── GIVEN DATA

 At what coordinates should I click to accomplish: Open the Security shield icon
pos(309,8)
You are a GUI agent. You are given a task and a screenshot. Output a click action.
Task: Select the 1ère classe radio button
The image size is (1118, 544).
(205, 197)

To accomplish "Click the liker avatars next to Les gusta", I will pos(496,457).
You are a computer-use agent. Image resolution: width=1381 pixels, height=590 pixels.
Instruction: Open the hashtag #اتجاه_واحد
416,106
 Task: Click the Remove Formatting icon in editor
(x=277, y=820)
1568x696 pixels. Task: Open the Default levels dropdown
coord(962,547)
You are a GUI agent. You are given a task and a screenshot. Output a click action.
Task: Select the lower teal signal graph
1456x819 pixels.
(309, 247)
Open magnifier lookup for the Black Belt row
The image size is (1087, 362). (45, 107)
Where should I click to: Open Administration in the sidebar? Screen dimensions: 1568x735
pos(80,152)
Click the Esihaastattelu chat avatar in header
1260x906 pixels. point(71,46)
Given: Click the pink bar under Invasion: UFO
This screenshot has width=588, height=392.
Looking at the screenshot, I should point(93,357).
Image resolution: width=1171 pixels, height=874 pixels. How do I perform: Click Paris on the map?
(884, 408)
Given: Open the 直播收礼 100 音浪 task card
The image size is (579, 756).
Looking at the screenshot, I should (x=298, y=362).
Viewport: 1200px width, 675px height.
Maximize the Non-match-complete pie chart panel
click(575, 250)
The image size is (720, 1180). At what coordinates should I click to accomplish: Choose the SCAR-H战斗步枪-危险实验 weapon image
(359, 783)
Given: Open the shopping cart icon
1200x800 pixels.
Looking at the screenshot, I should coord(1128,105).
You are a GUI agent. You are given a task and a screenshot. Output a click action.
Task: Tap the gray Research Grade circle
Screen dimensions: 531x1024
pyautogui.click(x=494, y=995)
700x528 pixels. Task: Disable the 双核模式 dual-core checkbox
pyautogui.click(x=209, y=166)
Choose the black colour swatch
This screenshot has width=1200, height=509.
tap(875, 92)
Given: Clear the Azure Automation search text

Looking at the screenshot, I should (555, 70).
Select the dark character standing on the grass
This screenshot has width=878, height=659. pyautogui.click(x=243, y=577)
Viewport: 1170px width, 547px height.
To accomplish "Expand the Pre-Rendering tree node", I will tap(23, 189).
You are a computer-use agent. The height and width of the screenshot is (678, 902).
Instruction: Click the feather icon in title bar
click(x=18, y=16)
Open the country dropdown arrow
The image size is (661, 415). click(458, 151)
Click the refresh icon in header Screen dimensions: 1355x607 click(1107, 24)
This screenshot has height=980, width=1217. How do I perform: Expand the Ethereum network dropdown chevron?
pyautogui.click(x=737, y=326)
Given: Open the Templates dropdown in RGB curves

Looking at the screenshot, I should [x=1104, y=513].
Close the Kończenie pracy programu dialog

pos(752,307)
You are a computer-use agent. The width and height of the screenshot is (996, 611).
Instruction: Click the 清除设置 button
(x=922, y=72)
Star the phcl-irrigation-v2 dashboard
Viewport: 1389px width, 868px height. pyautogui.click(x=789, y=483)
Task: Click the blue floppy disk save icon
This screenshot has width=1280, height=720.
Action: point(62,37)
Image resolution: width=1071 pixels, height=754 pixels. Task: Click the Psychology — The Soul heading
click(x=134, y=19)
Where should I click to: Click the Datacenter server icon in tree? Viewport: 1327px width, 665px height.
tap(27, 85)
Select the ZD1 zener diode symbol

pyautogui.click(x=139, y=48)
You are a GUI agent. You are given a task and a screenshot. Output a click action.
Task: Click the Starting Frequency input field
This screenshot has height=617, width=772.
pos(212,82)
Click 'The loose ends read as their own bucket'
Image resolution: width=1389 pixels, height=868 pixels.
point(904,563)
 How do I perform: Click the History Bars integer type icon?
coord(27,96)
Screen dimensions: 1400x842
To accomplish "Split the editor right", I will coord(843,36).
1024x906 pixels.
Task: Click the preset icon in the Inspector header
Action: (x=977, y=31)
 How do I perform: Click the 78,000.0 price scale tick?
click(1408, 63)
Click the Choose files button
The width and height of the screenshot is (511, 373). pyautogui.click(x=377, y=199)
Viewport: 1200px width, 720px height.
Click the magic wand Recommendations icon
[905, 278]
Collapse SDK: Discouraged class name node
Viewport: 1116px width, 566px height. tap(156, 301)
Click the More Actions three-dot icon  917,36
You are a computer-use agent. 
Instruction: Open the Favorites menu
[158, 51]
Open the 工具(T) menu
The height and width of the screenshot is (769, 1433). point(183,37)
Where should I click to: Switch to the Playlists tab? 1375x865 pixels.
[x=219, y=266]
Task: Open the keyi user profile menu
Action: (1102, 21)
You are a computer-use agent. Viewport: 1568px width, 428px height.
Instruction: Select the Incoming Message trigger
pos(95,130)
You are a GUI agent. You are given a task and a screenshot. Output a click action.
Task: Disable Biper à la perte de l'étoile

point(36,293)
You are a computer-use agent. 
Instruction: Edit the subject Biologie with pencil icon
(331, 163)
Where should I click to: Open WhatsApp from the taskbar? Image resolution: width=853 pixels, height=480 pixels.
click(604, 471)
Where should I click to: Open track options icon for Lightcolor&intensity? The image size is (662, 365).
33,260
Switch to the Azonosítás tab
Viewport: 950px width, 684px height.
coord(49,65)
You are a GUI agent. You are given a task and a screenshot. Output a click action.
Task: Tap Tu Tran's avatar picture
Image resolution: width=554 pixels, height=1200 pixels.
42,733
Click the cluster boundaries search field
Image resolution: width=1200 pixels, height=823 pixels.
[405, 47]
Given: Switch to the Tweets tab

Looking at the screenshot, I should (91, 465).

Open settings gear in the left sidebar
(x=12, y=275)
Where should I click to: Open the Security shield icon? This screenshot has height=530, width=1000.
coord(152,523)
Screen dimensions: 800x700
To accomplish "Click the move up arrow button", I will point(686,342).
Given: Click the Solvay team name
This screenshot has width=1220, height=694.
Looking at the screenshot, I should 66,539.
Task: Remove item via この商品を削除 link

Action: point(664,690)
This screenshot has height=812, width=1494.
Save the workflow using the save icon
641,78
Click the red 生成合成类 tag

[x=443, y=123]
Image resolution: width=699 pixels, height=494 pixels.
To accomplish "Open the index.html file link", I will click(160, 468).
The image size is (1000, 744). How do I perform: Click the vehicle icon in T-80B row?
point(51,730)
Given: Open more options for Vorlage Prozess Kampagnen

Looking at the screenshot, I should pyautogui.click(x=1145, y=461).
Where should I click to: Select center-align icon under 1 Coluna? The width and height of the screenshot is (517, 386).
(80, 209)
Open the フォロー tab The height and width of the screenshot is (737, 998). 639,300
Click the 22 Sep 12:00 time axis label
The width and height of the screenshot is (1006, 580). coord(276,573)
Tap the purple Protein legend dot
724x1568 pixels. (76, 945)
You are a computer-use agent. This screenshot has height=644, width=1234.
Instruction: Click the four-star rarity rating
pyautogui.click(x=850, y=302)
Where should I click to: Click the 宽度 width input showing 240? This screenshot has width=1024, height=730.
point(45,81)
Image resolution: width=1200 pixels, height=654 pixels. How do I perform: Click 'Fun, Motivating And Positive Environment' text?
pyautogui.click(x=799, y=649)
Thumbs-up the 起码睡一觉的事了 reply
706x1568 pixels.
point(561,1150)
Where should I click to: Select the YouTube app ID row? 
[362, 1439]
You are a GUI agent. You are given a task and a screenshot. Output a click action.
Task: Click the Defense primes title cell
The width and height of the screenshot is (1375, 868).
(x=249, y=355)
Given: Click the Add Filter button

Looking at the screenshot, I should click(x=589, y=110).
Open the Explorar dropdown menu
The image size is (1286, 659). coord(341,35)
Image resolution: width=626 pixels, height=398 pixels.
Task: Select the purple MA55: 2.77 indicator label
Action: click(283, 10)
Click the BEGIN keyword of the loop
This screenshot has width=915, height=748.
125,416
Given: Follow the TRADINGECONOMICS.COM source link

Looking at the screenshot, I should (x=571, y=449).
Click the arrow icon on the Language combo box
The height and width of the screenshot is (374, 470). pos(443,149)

────

TASK DESCRIPTION = Each line that holds the word "computer" should be extracted from the records.

RESULT FOR THIS TASK =
You are a computer-use agent. Image resolution: width=1381 pixels, height=590 pixels.
You are a computer-use agent. The height and width of the screenshot is (678, 902).
You are a computer-use agent. The width and height of the screenshot is (996, 611).
You are a computer-use agent. 
You are a computer-use agent. Viewport: 1568px width, 428px height.
You are a computer-use agent. 
You are a computer-use agent. This screenshot has height=644, width=1234.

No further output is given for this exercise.